→ Extracted text:

— START —

These are a few of the paintings I worked during my free time over the past ten days. The first is from the same spot where I painting the same large landscape ten years ago. I got a bit worried at one point, “What if my painting has gotten worse?”
The next three are all from the same spot, just playing around with different light effects.
I also did a bunch of little sketches while doing demonstrations, but they didn’t make the cut.
Many of the posts on this blog are about my travels, as I find it more interesting. However, I do live in one of the more picturesque places around and paint here quite often. The problem with plein air painting in Tuscany is that the Chianti region, where I usually stay, is actually terrible as far as subject matter goes. The small olive trees are fine if painted up close, but the little blue blobs are really unsightly when seen from afar. And don’t get me started on vineyards… parallel lines from a distance?
That said, Tuscany also has some of the best plein air subjects in the world, especially the rolling hills and wheat fields south of Siena. My other favorite spots are the Mugello, north of Florence, and Maremma, along the coast to the southwest.
Here are couple from a trip to the Val d’Orcia:
The Gulf of Baratti has to be one of the more beautiful bays in Tuscany, though it can be a bit too pretty.
We stayed with friends on a couple of July weekends and I ended up painting around the house a lot to avoid the crowds.
I also painted a bit further north, on the coast near Bolgheri.
And lastly, I painted a bit in the hills above Lucca, which was new to me this summer and is an area I would love to paint more thoroughly.

— END —

→ Problem to work on:
Transcribe the passage from the blog post on painting in Tuscany, starting at "We stayed with" and ending at "coast near Bolgheri.".

→ Given information:
— START —

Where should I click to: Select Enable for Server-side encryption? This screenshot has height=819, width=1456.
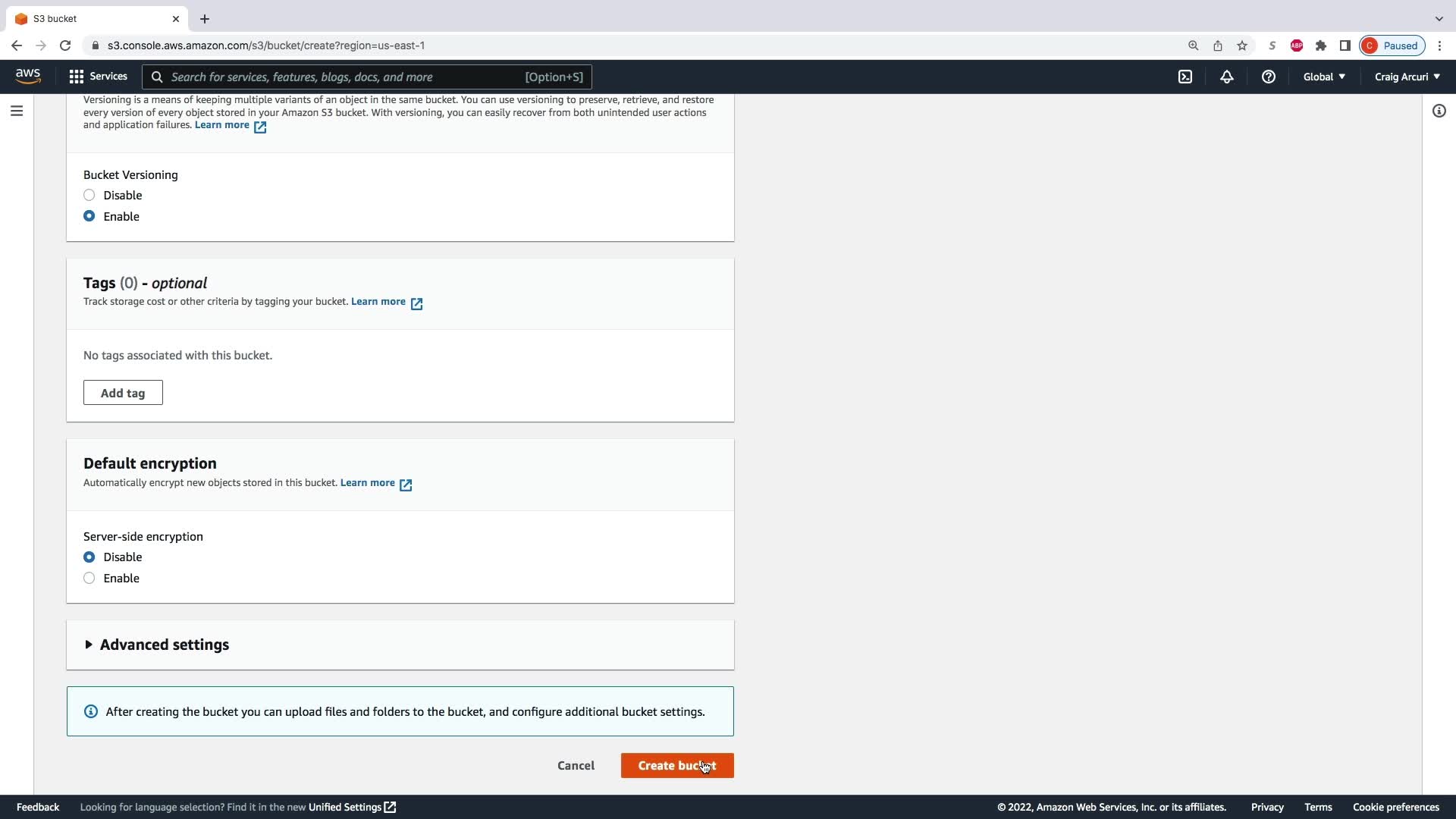coord(89,579)
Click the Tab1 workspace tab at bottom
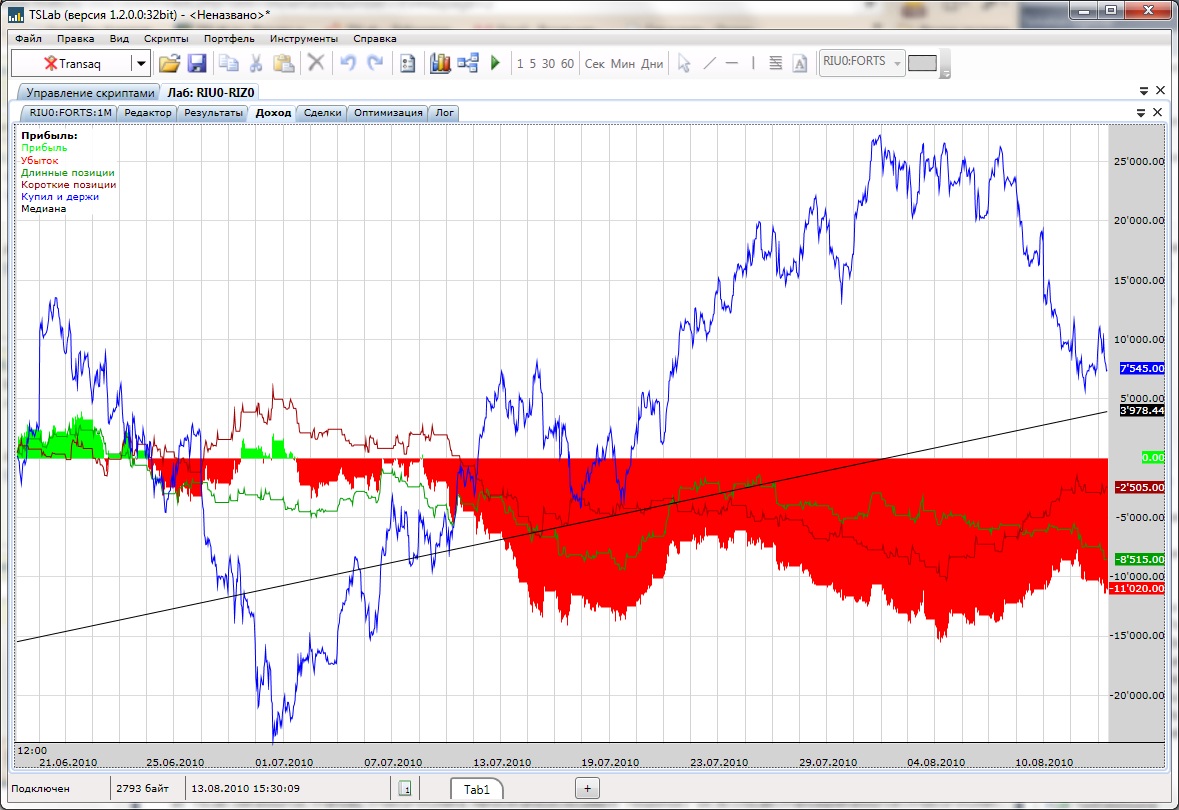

— END —

→ Exercise answer:
We stayed with friends on a couple of July weekends and I ended up painting around the house a lot to avoid the crowds.
I also painted a bit further north, on the coast near Bolgheri.